====== Supplied material

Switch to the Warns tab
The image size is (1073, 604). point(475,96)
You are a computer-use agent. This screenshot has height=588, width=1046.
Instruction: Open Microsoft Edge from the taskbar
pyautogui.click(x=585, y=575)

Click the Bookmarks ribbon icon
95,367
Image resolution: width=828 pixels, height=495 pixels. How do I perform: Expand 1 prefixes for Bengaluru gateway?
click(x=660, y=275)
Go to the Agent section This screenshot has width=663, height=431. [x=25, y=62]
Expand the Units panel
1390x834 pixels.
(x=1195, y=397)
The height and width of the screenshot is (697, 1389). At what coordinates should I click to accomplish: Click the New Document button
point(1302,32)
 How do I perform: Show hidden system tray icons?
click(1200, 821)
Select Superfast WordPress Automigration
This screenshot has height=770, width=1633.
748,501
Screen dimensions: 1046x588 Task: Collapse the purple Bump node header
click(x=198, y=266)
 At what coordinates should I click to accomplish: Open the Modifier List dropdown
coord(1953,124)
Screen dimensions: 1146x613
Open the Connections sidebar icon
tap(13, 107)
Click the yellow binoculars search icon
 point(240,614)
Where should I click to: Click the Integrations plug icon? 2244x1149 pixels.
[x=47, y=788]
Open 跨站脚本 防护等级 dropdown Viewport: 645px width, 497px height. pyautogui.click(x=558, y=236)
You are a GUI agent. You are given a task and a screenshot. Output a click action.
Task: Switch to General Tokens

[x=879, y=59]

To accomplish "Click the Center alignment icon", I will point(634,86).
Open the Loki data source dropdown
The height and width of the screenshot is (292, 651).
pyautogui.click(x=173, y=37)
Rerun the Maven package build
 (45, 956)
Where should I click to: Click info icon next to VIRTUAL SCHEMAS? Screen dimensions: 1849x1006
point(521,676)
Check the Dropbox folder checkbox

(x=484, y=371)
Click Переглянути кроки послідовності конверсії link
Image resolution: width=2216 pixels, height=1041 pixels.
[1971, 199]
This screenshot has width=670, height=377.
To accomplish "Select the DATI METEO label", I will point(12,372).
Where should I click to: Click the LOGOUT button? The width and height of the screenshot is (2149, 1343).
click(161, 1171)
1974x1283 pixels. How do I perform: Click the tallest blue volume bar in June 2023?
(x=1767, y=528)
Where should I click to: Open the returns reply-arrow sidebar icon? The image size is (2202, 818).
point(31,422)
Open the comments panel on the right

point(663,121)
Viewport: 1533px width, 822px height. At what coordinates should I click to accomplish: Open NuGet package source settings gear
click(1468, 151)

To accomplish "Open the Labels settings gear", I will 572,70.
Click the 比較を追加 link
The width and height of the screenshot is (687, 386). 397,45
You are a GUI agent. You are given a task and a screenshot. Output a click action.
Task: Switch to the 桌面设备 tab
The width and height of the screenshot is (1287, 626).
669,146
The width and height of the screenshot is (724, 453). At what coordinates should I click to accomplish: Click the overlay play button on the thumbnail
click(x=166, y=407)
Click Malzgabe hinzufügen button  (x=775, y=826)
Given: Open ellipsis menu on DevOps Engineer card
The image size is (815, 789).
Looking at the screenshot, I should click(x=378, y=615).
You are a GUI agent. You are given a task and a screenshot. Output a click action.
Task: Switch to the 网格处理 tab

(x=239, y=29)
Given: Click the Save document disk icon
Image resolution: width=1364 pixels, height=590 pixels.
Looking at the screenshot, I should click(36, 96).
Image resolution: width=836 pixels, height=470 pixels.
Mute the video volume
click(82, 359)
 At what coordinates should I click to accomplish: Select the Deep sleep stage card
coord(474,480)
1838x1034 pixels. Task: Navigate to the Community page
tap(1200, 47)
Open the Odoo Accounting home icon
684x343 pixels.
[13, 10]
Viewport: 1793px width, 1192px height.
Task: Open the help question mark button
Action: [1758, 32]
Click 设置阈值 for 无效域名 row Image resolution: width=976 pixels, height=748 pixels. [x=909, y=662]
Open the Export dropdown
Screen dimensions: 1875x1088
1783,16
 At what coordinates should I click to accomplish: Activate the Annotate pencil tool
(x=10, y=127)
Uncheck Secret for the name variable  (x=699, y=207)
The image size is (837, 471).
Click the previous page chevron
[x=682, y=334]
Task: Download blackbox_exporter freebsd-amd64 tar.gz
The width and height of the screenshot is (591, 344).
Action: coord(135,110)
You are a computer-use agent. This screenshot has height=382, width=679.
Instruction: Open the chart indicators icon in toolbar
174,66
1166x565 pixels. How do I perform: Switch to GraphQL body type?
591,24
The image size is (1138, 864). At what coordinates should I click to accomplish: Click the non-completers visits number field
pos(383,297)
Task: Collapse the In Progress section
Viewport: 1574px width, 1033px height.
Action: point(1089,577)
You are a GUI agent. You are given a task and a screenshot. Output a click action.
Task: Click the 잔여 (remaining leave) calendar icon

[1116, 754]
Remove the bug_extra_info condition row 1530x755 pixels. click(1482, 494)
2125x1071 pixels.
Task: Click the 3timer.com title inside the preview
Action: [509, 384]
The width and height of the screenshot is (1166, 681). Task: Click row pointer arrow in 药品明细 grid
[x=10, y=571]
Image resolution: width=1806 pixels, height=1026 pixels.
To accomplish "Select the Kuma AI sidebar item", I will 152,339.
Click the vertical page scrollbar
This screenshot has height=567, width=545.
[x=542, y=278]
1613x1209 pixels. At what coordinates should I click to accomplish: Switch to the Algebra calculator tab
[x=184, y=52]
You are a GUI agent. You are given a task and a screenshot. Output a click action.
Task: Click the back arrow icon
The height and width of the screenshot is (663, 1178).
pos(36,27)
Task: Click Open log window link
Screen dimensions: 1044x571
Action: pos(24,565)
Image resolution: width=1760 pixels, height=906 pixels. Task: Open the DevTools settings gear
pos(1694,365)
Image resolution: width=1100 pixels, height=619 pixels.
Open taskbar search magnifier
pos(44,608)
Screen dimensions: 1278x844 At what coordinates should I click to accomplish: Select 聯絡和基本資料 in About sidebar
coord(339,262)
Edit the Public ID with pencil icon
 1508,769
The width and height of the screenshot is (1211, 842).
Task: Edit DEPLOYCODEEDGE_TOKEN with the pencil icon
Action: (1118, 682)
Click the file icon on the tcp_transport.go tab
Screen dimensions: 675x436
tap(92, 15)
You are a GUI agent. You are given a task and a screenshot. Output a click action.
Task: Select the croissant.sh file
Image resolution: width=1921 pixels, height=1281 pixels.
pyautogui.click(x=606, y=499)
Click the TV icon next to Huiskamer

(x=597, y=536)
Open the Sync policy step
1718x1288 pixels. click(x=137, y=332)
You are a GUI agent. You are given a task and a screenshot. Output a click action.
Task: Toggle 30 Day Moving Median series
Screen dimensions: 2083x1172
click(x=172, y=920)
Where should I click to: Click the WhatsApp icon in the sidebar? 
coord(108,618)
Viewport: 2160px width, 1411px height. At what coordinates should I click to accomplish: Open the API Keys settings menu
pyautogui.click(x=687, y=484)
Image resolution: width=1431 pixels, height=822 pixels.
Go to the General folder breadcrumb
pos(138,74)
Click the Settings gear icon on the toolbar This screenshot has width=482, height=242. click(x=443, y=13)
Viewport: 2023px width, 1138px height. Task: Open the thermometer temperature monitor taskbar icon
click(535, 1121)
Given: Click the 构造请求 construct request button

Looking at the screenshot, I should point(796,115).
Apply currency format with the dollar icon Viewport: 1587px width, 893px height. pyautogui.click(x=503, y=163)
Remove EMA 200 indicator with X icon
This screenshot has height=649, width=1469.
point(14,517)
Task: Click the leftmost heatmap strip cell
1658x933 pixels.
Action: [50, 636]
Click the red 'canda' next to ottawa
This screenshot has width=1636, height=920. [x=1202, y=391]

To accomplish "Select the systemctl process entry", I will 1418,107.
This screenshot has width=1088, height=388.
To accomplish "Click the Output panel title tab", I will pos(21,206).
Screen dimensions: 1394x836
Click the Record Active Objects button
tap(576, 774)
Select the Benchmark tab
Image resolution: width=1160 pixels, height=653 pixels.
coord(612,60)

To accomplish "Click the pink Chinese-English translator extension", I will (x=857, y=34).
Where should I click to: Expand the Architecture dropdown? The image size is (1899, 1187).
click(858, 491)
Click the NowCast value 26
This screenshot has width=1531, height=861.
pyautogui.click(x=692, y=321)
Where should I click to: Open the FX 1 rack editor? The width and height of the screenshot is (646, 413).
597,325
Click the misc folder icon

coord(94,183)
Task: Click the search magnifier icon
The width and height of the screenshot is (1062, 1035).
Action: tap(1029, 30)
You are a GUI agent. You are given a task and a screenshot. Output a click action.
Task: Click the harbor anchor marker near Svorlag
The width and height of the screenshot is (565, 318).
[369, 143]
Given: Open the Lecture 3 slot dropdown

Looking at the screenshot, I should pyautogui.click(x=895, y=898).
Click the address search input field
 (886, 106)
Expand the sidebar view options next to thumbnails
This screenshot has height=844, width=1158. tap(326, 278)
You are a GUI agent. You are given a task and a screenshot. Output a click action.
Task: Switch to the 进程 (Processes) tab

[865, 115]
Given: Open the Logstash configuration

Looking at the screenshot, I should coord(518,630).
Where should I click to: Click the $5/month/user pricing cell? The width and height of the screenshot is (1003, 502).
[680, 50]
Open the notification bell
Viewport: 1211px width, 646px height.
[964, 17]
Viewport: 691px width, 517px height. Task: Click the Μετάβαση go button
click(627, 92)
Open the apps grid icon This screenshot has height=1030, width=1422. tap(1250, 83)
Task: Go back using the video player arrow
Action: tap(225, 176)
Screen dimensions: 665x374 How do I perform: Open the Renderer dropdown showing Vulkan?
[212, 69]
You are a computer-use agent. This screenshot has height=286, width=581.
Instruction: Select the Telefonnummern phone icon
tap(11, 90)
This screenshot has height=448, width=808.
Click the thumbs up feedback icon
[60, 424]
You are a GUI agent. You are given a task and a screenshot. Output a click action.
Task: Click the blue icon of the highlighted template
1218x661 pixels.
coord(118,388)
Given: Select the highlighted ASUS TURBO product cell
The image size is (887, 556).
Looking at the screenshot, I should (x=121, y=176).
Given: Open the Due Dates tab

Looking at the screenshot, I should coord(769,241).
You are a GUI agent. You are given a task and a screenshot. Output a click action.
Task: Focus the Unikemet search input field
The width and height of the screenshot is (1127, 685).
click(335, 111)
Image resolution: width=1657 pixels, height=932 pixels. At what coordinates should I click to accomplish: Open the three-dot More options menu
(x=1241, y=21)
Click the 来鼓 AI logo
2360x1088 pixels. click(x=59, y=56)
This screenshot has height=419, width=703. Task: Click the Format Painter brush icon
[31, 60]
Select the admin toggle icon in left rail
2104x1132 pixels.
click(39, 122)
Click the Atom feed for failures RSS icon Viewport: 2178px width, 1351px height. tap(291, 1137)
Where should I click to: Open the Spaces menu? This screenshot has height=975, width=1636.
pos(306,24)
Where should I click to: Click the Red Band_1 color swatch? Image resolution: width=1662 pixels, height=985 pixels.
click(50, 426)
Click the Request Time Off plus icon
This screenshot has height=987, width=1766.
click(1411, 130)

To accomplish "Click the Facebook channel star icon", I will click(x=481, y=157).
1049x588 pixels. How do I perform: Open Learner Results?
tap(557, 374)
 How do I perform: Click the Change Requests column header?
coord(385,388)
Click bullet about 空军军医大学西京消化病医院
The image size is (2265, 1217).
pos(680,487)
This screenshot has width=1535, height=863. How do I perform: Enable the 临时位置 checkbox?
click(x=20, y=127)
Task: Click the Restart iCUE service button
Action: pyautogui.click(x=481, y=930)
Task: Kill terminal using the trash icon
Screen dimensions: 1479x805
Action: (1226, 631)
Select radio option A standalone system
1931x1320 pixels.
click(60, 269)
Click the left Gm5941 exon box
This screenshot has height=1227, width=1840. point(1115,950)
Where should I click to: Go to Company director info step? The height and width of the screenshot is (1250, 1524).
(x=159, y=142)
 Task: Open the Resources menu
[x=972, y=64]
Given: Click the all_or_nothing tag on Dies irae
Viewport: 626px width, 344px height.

============

(Work to be completed) For the span from the line containing "Given: Open the Due Dates tab" through the last line of the entries above, transcribe each line exactly and leave out everything else.

(Your solution)
Given: Open the Due Dates tab

Looking at the screenshot, I should coord(769,241).
You are a GUI agent. You are given a task and a screenshot. Output a click action.
Task: Focus the Unikemet search input field
The width and height of the screenshot is (1127, 685).
click(335, 111)
Image resolution: width=1657 pixels, height=932 pixels. At what coordinates should I click to accomplish: Open the three-dot More options menu
(x=1241, y=21)
Click the 来鼓 AI logo
2360x1088 pixels. click(x=59, y=56)
This screenshot has height=419, width=703. Task: Click the Format Painter brush icon
[31, 60]
Select the admin toggle icon in left rail
2104x1132 pixels.
click(39, 122)
Click the Atom feed for failures RSS icon Viewport: 2178px width, 1351px height. tap(291, 1137)
Where should I click to: Open the Spaces menu? This screenshot has height=975, width=1636.
pos(306,24)
Where should I click to: Click the Red Band_1 color swatch? Image resolution: width=1662 pixels, height=985 pixels.
click(50, 426)
Click the Request Time Off plus icon
This screenshot has height=987, width=1766.
click(1411, 130)

To accomplish "Click the Facebook channel star icon", I will click(x=481, y=157).
1049x588 pixels. How do I perform: Open Learner Results?
tap(557, 374)
 How do I perform: Click the Change Requests column header?
coord(385,388)
Click bullet about 空军军医大学西京消化病医院
The image size is (2265, 1217).
pos(680,487)
This screenshot has width=1535, height=863. How do I perform: Enable the 临时位置 checkbox?
click(x=20, y=127)
Task: Click the Restart iCUE service button
Action: pyautogui.click(x=481, y=930)
Task: Kill terminal using the trash icon
Screen dimensions: 1479x805
Action: (1226, 631)
Select radio option A standalone system
1931x1320 pixels.
click(60, 269)
Click the left Gm5941 exon box
This screenshot has height=1227, width=1840. point(1115,950)
Where should I click to: Go to Company director info step? The height and width of the screenshot is (1250, 1524).
(x=159, y=142)
 Task: Open the Resources menu
[x=972, y=64]
Given: Click the all_or_nothing tag on Dies irae
Viewport: 626px width, 344px height.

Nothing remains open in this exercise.